» **BRIEF 1**:
List the conditions that, according to the passage on adolescent smoking, epidemiologic studies have linked to smoking.
» **BRIEF 2**:
Set down everything in the passage on adolescent smoking from "Ever since the" down to "the past decade.", word for word.
» **BRIEF 3**:
Resume the passage on adolescent smoking, starting after its last sentence.

» **PASSAGE TO READ**:
+ + + + +

Ever since the 1960s, smoking has been recognized as the most significant cause of preventable morbidity and premature death. In Canada alone the estimated annual excess mortality from smoking is more than 36,000 (Mao, Gibbons, & Wong, 1992). A large number of epidemiologic studies have linked smoking to cancer, coronary heart disease, emphysema, chronic bronchitis, reproductive-related problems, and other conditions (Surgeon General, 1982, 1983, 1984, 1989, 1990). Despite this evidence, however, an alarming proportion (about one third in 1989) of adult Canadians continue to smoke (Mao et al., 1992). Moreover, adolescent smoking has declined very little in the past decade.
In recent years, health professionals have shifted their emphasis from treating adult smokers to preventing smoking among children (McCaul et al., 1982), since almost all adult smokers initiate the habit during adolescence, typically between the ages of 12-14 (Evans, Henderson, Hill, & Raines, 1979). Moreover prevention of smoking among adolescents is considered important not only because of its deleterious health effects, but because evidence suggests that cigarette smoking may act as a gateway for other drug and alcohol use and abuse (Kandel, 1975).
The major public health problem associated with smoking, coupled with the shift to prevention among youth, has prompted a number of studies of the determinants of smoking behavior among adolescents. These studies have identified a range of factors, including poor family relationships, parental influences, peer pressure, and cigarette advertisements (Murphy & Price, 1988; Goddard, 1990; Hover & Rosenthal-Gaffney, 1988). In the 1960s low self-esteem was added to this list (Bynner, 1969). While some recent studies (Bonaguro & Bonaguro, 1987) have associated low self-esteem with cigarette smoking, others have conflicting opinions as to its relationships to self-esteem and health behavior. In a summary on health behaviors among youths, Bruhn and Parcel (1982) stated that there is little consistent evidence to demonstrate that beliefs about the self are highly correlated with behavior. Although the correlation between smoking and self-esteem is not clear, school-based health education programs, aimed at raising adolescents self-esteem, have evolved to prevent smoking among adolescents.

+ + + + +

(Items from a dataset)
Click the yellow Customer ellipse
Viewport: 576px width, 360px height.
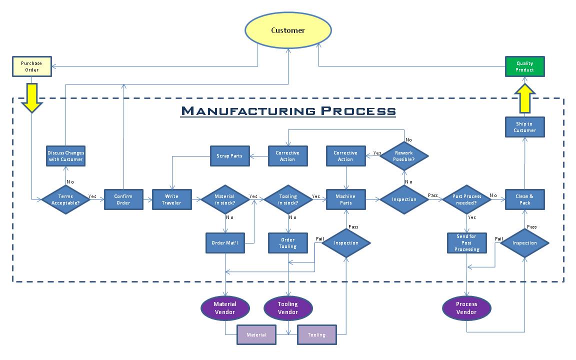point(288,30)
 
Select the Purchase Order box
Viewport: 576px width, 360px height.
point(32,66)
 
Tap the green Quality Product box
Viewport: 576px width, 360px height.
point(524,66)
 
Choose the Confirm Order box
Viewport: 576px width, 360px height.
point(124,200)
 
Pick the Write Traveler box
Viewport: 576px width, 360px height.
point(172,200)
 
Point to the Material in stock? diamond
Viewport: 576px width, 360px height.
point(224,200)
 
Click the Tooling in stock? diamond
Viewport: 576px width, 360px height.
point(288,200)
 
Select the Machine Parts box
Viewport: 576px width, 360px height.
point(346,200)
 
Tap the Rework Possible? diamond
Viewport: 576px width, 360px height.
point(404,156)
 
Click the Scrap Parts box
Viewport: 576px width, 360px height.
point(230,156)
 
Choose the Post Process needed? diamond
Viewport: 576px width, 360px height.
point(466,200)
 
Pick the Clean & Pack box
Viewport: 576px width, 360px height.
point(524,200)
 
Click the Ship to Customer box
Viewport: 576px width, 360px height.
point(524,127)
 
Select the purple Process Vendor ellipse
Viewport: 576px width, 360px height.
point(466,308)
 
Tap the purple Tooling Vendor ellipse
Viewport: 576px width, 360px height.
point(288,308)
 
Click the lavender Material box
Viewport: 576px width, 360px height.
point(256,335)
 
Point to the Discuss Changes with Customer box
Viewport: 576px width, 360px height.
point(66,156)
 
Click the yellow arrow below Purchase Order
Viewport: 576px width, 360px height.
point(32,97)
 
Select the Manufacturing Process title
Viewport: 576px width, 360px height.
point(288,110)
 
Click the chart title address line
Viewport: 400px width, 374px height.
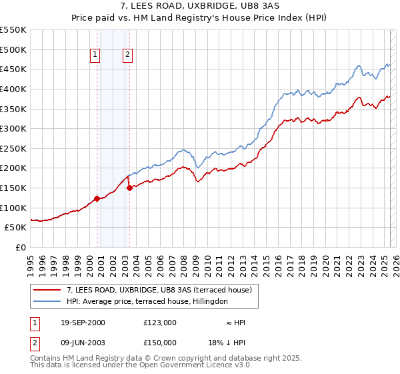(x=199, y=6)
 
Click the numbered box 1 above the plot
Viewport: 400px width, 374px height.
(x=96, y=55)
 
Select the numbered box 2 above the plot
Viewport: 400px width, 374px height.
(x=127, y=55)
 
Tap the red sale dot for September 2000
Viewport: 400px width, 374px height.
(x=97, y=198)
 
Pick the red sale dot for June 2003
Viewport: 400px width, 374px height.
(x=129, y=188)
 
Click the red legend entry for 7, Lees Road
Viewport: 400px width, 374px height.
(x=159, y=291)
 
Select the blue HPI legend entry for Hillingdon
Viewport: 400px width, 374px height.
(x=147, y=302)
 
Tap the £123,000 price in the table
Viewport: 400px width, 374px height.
(x=159, y=323)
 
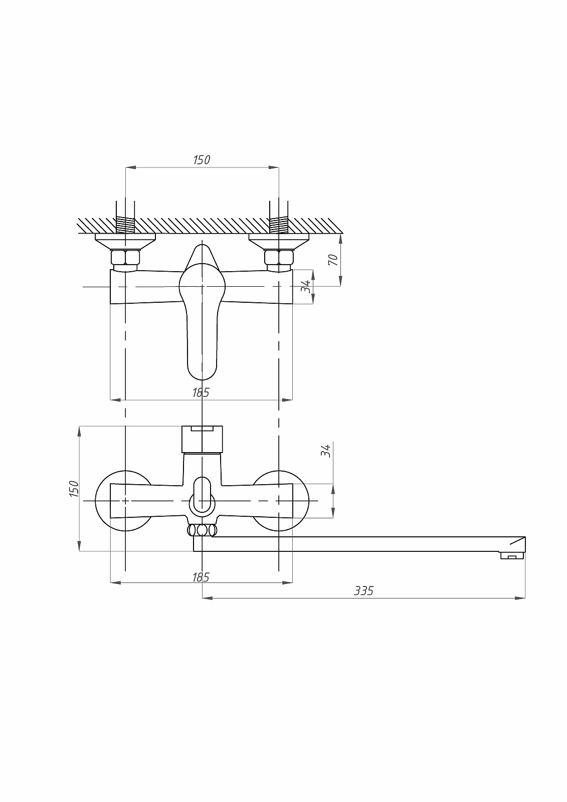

+ + + + +

» **RESPONSE BOX 1**:
- Cancer
- Coronary heart disease
- Emphysema
- Chronic bronchitis
- Reproductive-related problems

» **RESPONSE BOX 2**:
Ever since the 1960s, smoking has been recognized as the most significant cause of preventable morbidity and premature death. In Canada alone the estimated annual excess mortality from smoking is more than 36,000 (Mao, Gibbons, & Wong, 1992). A large number of epidemiologic studies have linked smoking to cancer, coronary heart disease, emphysema, chronic bronchitis, reproductive-related problems, and other conditions (Surgeon General, 1982, 1983, 1984, 1989, 1990). Despite this evidence, however, an alarming proportion (about one third in 1989) of adult Canadians continue to smoke (Mao et al., 1992). Moreover, adolescent smoking has declined very little in the past decade.

» **RESPONSE BOX 3**:
Gender differences in level of self-esteem are well documented in the literature. Although some studies have failed to detect any differences (Mullis, Mullis, & Normandin, 1992; Maccoby & Jacklin, 1974), most researchers agree that females generally have lower self-esteem than do males (Rosenberg & Simmons, 1975; Brack, Orr, & Ingersoll, 1988). Psychosocial approaches to smoking prevention, however, do not assume any gender differences and treat the adolescent population as a whole is attempting to enhance self-esteem. Recent smoking prevention programs assume that a child with low self-esteem at any given time is more likely to smoke than one who has high self-esteem. This approach targets those with low self-esteem on the assumption that it is stable throughout adolescence. There are, however, conflicting findings regarding age differences in self-esteem which reflect the use of different study designs: some longitudinal studies have indicated that self-esteem among adolescents increases over time while some cross-sectional studies (Mullis, Mullis, & Normandin, 1992), have not yielded the same results.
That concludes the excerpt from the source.